Last week’s article was littered with Negative Nancy’s. This week, many of them have become the life of the party. At least for now…
Government Shutdown
A shutdown was averted last week as barriers funding was added to the bill to keep the government opened. While funding was well below the President’s expectations, it was enough to appease markets that another shutdown would be avoided.
US/China Trade Talks
Last week, President Trump made indication that he would consider putting a 60-day moratorium on increases expected March 1st. That is, assuming trade talks are going well. Regardless of the disclaimer, markets favored the chance of status quo.
Brexit
Fooled you, this one is still terrible!
EU Growth
German GDP was flat quarter over quarter. While not great news, the German economy avoided a technical recession (two consecutive quarters of negative GDP growth).
Conclusion
The S&P 500 grew by 2.5% last week, but truly not much has changed.
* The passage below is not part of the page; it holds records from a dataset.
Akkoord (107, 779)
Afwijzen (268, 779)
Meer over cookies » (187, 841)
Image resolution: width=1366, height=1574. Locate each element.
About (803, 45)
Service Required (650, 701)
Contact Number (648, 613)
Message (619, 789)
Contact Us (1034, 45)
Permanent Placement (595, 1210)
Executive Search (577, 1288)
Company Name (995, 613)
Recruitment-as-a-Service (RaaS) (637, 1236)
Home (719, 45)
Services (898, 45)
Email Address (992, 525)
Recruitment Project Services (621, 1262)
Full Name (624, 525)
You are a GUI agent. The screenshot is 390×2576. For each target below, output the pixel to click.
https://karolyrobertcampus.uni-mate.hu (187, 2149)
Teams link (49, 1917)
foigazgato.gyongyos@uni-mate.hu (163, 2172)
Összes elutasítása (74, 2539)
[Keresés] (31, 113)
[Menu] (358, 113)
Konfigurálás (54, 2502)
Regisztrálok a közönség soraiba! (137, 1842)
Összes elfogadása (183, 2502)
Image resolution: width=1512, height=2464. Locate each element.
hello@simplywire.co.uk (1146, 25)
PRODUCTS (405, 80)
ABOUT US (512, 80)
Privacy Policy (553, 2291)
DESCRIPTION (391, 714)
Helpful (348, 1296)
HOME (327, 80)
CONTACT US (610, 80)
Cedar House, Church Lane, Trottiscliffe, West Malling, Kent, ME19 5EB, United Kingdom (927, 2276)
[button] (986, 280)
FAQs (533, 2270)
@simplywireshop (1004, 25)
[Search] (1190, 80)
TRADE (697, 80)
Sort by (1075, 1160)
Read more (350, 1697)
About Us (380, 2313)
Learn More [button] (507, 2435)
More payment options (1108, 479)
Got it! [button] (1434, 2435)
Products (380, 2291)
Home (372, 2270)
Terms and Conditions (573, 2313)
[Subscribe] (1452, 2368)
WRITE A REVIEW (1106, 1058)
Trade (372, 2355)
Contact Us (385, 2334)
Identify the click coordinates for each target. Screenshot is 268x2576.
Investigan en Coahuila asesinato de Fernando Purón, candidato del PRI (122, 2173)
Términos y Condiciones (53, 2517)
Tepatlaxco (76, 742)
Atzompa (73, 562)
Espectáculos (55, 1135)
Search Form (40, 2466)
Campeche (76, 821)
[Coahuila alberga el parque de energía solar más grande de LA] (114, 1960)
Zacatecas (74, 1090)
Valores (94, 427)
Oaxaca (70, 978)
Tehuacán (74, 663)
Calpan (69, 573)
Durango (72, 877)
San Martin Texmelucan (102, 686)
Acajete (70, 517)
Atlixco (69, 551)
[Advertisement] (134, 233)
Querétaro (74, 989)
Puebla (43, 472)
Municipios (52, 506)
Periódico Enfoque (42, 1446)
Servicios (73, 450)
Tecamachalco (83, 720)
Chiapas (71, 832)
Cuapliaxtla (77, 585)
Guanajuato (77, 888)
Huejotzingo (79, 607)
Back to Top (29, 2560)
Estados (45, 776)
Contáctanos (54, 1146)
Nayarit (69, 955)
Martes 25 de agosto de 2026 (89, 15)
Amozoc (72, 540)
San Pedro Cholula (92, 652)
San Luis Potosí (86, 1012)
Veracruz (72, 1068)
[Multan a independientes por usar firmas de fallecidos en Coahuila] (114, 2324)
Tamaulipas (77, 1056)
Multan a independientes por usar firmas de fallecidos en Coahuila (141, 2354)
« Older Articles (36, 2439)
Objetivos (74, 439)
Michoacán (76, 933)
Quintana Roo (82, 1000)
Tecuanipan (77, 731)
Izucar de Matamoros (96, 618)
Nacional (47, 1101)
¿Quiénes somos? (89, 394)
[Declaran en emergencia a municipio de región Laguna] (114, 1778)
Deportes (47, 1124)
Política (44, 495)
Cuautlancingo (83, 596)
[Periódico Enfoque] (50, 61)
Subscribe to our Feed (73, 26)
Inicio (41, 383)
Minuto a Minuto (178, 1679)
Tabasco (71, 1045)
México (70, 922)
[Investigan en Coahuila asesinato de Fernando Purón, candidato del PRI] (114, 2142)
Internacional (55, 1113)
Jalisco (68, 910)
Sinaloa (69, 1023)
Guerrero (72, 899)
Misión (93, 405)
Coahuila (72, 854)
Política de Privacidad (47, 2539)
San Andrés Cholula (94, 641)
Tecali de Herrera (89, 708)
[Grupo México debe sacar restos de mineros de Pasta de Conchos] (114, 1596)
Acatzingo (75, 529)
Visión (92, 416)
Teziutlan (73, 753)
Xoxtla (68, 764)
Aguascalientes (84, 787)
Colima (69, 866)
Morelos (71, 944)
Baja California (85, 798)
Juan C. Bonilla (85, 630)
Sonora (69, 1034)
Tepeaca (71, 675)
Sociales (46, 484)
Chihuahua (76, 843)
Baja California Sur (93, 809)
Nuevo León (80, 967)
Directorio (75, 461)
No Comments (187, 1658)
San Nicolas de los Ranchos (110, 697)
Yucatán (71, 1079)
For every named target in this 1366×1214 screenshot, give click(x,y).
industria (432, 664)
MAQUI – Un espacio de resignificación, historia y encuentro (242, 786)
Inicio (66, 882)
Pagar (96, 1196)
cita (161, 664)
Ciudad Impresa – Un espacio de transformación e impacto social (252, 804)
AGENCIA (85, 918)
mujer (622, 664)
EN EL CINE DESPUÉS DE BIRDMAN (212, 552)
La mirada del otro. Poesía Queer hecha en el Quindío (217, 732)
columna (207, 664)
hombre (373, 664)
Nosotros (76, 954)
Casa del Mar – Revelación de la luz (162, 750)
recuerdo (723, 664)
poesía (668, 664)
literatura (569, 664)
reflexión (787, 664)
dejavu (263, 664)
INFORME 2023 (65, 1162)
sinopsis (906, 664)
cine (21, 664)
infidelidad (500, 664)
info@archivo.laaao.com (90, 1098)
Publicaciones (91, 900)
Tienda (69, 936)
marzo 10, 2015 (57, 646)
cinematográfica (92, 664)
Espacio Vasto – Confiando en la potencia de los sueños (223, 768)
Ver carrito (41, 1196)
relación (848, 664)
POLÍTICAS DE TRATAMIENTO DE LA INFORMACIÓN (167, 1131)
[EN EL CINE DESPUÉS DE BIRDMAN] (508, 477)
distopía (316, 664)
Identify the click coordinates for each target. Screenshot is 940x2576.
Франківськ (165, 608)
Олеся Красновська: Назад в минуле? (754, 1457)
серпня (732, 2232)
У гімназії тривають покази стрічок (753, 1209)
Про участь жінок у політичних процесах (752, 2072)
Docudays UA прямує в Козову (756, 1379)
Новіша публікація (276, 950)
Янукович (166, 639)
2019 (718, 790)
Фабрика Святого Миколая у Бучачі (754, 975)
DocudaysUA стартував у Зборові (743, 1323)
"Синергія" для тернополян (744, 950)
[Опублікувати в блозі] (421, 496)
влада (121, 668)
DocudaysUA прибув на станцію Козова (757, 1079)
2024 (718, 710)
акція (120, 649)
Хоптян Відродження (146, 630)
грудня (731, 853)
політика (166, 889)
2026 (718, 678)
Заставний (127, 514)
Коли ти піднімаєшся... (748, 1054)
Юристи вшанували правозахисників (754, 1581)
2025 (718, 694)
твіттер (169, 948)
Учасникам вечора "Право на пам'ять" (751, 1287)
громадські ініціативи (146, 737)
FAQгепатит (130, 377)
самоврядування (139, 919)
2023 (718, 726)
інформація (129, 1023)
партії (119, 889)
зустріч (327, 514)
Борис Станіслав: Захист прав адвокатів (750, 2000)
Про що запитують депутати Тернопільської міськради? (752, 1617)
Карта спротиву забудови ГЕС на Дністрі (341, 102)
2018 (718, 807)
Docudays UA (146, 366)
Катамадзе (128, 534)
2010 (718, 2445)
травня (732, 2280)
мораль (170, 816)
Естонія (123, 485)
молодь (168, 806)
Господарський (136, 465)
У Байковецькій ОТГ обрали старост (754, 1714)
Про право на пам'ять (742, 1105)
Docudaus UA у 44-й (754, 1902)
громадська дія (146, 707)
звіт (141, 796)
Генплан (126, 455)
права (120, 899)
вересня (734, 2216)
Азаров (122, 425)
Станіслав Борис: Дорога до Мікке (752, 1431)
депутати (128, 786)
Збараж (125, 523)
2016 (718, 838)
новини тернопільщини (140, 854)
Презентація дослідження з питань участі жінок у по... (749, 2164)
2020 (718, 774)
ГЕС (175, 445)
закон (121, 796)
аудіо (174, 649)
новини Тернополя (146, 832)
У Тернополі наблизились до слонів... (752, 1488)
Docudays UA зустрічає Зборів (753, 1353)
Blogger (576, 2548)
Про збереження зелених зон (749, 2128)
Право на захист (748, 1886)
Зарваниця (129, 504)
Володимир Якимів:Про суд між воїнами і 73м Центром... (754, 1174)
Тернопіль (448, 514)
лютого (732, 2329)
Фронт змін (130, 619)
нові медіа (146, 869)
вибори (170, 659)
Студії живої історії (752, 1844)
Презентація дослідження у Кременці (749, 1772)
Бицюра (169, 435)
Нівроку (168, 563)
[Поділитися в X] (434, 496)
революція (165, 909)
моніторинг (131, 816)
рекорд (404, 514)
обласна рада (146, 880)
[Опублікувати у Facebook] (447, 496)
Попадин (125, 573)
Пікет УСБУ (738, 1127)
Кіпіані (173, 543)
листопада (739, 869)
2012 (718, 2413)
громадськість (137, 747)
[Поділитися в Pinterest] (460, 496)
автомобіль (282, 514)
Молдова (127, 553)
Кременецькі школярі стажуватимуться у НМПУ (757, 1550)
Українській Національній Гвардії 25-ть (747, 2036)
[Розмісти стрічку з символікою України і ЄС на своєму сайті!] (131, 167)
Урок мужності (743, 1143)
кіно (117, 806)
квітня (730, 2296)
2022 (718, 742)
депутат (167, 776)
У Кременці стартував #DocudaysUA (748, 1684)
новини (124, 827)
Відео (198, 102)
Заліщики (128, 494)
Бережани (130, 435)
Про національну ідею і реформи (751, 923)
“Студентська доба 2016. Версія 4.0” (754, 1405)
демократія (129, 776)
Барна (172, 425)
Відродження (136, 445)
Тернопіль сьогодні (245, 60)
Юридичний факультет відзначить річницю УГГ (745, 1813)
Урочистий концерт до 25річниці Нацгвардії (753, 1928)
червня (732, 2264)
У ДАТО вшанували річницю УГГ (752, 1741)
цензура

- The government is open, but emergency powers are causing more friction.
- US/China trade issues are still not resolved.
- Brexit is a mess.
- The EU is still decelerating.
Avoiding the trade discussion, the US seems poised to decouple from the global economy in the short run. Meager inflation, strong consumer sentiment, and flat interest rate expectations give us hope. In the long-term, however, it may inevitably rejoin the global slowdown.